What you will do: Word for word, copy the entire listing.

Data records:
>>
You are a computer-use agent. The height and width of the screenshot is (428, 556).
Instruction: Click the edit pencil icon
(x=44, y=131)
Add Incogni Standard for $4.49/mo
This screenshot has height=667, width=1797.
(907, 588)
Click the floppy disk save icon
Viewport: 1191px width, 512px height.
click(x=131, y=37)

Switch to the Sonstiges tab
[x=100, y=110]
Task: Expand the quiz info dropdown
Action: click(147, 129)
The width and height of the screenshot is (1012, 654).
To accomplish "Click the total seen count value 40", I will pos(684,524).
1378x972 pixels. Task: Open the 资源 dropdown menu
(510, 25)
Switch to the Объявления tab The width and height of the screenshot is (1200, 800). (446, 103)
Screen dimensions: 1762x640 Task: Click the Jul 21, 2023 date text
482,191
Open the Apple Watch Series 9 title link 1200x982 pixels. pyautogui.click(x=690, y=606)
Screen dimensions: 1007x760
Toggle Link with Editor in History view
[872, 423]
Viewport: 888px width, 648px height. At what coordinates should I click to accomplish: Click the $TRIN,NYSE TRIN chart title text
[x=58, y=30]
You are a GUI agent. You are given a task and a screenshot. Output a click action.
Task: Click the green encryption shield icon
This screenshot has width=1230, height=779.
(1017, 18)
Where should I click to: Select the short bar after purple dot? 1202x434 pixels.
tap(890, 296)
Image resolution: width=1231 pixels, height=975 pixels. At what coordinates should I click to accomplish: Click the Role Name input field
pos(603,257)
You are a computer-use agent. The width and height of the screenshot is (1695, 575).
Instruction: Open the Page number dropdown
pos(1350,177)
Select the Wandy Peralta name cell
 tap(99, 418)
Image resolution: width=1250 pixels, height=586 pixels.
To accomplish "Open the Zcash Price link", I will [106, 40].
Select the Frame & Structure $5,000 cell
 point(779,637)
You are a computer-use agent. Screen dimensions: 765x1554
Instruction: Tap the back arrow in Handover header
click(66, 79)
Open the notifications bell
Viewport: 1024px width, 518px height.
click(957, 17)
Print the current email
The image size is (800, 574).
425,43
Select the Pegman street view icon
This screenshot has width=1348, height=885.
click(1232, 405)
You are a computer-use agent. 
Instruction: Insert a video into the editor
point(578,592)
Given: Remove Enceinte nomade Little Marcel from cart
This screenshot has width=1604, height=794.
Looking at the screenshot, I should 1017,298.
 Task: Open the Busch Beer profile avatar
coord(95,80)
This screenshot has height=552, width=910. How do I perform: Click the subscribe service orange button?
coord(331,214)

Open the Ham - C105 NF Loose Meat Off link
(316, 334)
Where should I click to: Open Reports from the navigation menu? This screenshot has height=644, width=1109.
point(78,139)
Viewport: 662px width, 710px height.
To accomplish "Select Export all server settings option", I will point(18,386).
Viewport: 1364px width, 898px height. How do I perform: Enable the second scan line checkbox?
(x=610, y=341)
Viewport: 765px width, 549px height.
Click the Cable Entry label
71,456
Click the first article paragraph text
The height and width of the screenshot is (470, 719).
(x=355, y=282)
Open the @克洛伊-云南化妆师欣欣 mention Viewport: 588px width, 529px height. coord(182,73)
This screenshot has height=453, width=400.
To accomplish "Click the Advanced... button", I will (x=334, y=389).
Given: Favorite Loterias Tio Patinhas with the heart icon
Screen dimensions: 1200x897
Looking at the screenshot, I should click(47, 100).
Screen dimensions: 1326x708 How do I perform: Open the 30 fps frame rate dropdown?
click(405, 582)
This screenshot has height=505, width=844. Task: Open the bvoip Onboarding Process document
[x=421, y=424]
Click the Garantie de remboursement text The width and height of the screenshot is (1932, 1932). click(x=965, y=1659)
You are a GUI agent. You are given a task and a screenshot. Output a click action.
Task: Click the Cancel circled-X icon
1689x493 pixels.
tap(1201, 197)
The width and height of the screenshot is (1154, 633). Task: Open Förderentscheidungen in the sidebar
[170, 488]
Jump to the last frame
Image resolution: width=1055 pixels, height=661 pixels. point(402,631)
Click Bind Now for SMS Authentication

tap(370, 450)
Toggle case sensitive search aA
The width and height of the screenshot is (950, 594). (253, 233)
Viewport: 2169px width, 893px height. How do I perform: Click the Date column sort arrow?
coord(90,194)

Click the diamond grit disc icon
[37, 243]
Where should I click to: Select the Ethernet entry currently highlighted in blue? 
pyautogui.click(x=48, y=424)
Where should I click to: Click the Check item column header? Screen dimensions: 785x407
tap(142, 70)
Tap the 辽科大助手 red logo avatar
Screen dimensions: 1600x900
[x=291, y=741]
<<
Exercise output:
You are a computer-use agent. The height and width of the screenshot is (428, 556).
Instruction: Click the edit pencil icon
(x=44, y=131)
Add Incogni Standard for $4.49/mo
This screenshot has height=667, width=1797.
(907, 588)
Click the floppy disk save icon
Viewport: 1191px width, 512px height.
click(x=131, y=37)

Switch to the Sonstiges tab
[x=100, y=110]
Task: Expand the quiz info dropdown
Action: click(147, 129)
The width and height of the screenshot is (1012, 654).
To accomplish "Click the total seen count value 40", I will pos(684,524).
1378x972 pixels. Task: Open the 资源 dropdown menu
(510, 25)
Switch to the Объявления tab The width and height of the screenshot is (1200, 800). (446, 103)
Screen dimensions: 1762x640 Task: Click the Jul 21, 2023 date text
482,191
Open the Apple Watch Series 9 title link 1200x982 pixels. pyautogui.click(x=690, y=606)
Screen dimensions: 1007x760
Toggle Link with Editor in History view
[872, 423]
Viewport: 888px width, 648px height. At what coordinates should I click to accomplish: Click the $TRIN,NYSE TRIN chart title text
[x=58, y=30]
You are a GUI agent. You are given a task and a screenshot. Output a click action.
Task: Click the green encryption shield icon
This screenshot has width=1230, height=779.
(1017, 18)
Where should I click to: Select the short bar after purple dot? 1202x434 pixels.
tap(890, 296)
Image resolution: width=1231 pixels, height=975 pixels. At what coordinates should I click to accomplish: Click the Role Name input field
pos(603,257)
You are a computer-use agent. The width and height of the screenshot is (1695, 575).
Instruction: Open the Page number dropdown
pos(1350,177)
Select the Wandy Peralta name cell
 tap(99, 418)
Image resolution: width=1250 pixels, height=586 pixels.
To accomplish "Open the Zcash Price link", I will [106, 40].
Select the Frame & Structure $5,000 cell
 point(779,637)
You are a computer-use agent. Screen dimensions: 765x1554
Instruction: Tap the back arrow in Handover header
click(66, 79)
Open the notifications bell
Viewport: 1024px width, 518px height.
click(957, 17)
Print the current email
The image size is (800, 574).
425,43
Select the Pegman street view icon
This screenshot has width=1348, height=885.
click(1232, 405)
You are a computer-use agent. 
Instruction: Insert a video into the editor
point(578,592)
Given: Remove Enceinte nomade Little Marcel from cart
This screenshot has width=1604, height=794.
Looking at the screenshot, I should 1017,298.
 Task: Open the Busch Beer profile avatar
coord(95,80)
This screenshot has height=552, width=910. How do I perform: Click the subscribe service orange button?
coord(331,214)

Open the Ham - C105 NF Loose Meat Off link
(316, 334)
Where should I click to: Open Reports from the navigation menu? This screenshot has height=644, width=1109.
point(78,139)
Viewport: 662px width, 710px height.
To accomplish "Select Export all server settings option", I will point(18,386).
Viewport: 1364px width, 898px height. How do I perform: Enable the second scan line checkbox?
(x=610, y=341)
Viewport: 765px width, 549px height.
Click the Cable Entry label
71,456
Click the first article paragraph text
The height and width of the screenshot is (470, 719).
(x=355, y=282)
Open the @克洛伊-云南化妆师欣欣 mention Viewport: 588px width, 529px height. coord(182,73)
This screenshot has height=453, width=400.
To accomplish "Click the Advanced... button", I will (x=334, y=389).
Given: Favorite Loterias Tio Patinhas with the heart icon
Screen dimensions: 1200x897
Looking at the screenshot, I should click(47, 100).
Screen dimensions: 1326x708 How do I perform: Open the 30 fps frame rate dropdown?
click(405, 582)
This screenshot has height=505, width=844. Task: Open the bvoip Onboarding Process document
[x=421, y=424]
Click the Garantie de remboursement text The width and height of the screenshot is (1932, 1932). click(x=965, y=1659)
You are a GUI agent. You are given a task and a screenshot. Output a click action.
Task: Click the Cancel circled-X icon
1689x493 pixels.
tap(1201, 197)
The width and height of the screenshot is (1154, 633). Task: Open Förderentscheidungen in the sidebar
[170, 488]
Jump to the last frame
Image resolution: width=1055 pixels, height=661 pixels. point(402,631)
Click Bind Now for SMS Authentication

tap(370, 450)
Toggle case sensitive search aA
The width and height of the screenshot is (950, 594). (253, 233)
Viewport: 2169px width, 893px height. How do I perform: Click the Date column sort arrow?
coord(90,194)

Click the diamond grit disc icon
[37, 243]
Where should I click to: Select the Ethernet entry currently highlighted in blue? 
pyautogui.click(x=48, y=424)
Where should I click to: Click the Check item column header? Screen dimensions: 785x407
tap(142, 70)
Tap the 辽科大助手 red logo avatar
Screen dimensions: 1600x900
[x=291, y=741]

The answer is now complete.